She believes the city leaders must resolve homelessness, not only because it is so costly, but also because it erodes the quality of life and leads to profound human suffering in the community.
While serving as Mayor in March 2017, Foley brought together the City Council and executive staff to prioritize efforts. The council agreed unanimously that addressing homelessness was a top priority.
According to Foley, "For years, we have had an extensive program to address homelessness in Costa Mesa. Each Thursday at City Hall, the Network for Homeless Solutions – which includes City staff and representatives of local non-profits – meets to discuss specific cases and developments in our efforts to reduce homelessness in Costa Mesa. The City devotes approximately $1 million each year to combating homelessness. Funds are expended on outreach workers as well as police officers assigned to our Community Policing Unit. In the 2018-2019 budget, we allocated an additional $100,000 to mitigate the effects of homelessness, such as trash and loitering. This was in direct response to a survey I initiated to local businesses conducted earlier this year in which business owners emphasized these effects hurt their bottom line."
Costa Mesans encounter homelessness every day, but without the consistent work of City staff and community partners such as Trellis, things would be much worse. "Through these efforts, including the humane enforcement of our anti-camping laws, we have avoided dangerous and unsanitary encampments such as those experienced in Anaheim at the Santa Ana River trail and at the Santa Ana Civic Center. Still, there is more that can and should be done, especially on a regional level, " said Foley.
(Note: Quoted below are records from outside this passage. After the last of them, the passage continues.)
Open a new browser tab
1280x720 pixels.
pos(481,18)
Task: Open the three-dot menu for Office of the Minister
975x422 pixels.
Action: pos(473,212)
John Stephens, Foley's City Council colleague, is currently the Chairman of the ACC-OC Homelessness Task Force, an advocacy group for Orange County cities. Foley stated that in February, she attended a meeting held by the ACC-OC, along with Board of Supervisors Chairman Andrew Do and elected officials from 31 cities in Orange County. At that meeting, the ACC-OC rolled out a plan to develop 2,700 permanent supportive housing units throughout Orange County over the next seven years. Both private and public funding would be used to achieve this goal, and pending legislation (AB448) would establish the Orange County Housing Trust, which may be used to pool public (i.e., state grants) and private funds to provide financing for the permanent supportive housing projects. In June, Costa Mesa sent a letter to the State Senate endorsing AB448, which is sponsored by most State legislators from Orange County. AB448 sailed through the senate 37-0 and is now in the Assembly for a vote.
The Orchard, developed by Community Development Partners and operated by Mercy House, is a successful example of a permanent supportive housing project in Santa Ana. Formerly a dilapidated, abandoned motel, most of the residents of the 71-unit project were relocated from the Civic Center encampment. These individuals are now permanently off the streets. Another noteworthy example is the Cove in Newport Beach, recently launched by Community Development Partners and Mercy House. The Cove is a permanent supportive apartment complex serving formerly homeless veterans and seniors.
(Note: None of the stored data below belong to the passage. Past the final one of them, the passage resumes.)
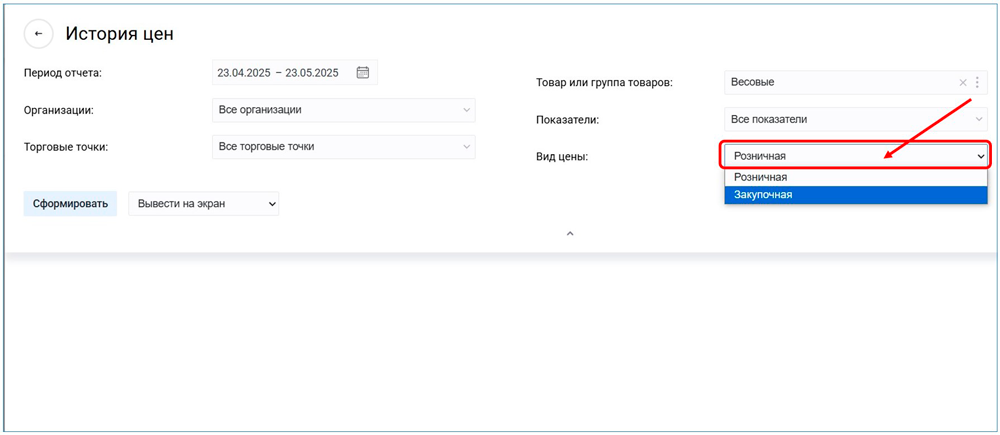This screenshot has width=1000, height=435.
Task: Click the back arrow next to История цен
Action: coord(38,34)
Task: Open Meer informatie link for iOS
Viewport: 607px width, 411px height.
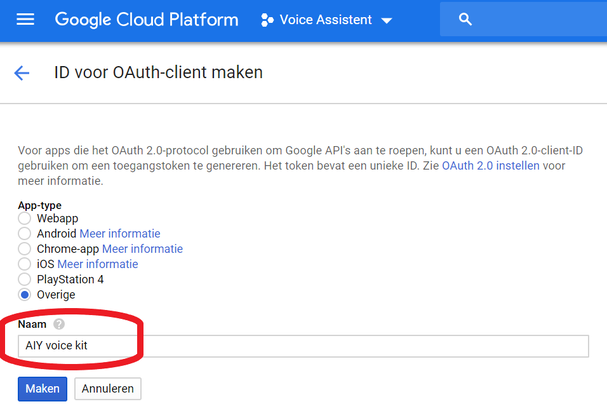Action: [x=97, y=264]
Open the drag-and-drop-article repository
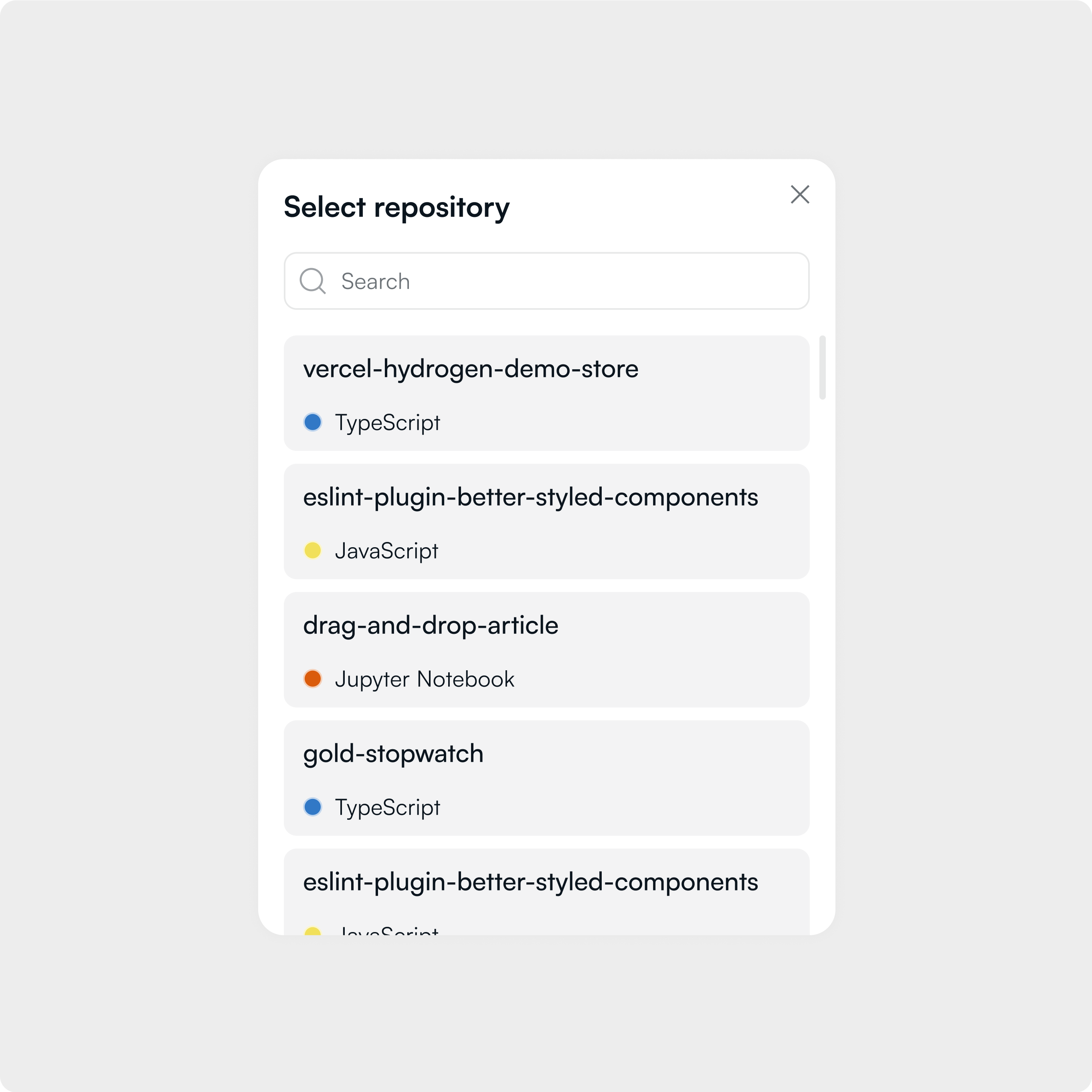The height and width of the screenshot is (1092, 1092). (546, 650)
Foley asserts that "projects like the Orchard and the Cove provide hope that we can substantially reduce homelessness in Orange County in the foreseeable future if we have a regional plan (including public and private funding) and stick to it."
In Foley's opinion, "preventing Homelessness and addressing its impacts requires thoughtful consideration, long term planning, intentional effective interventions and compassionate enforcement, not just talking points."
Foley has been committed to making Costa Mesa better for residents, especially families, since she first began serving as a planning commissioner back in 1999. "My sleeves are rolled up and I will continue to work to make the city better for our families," said Foley.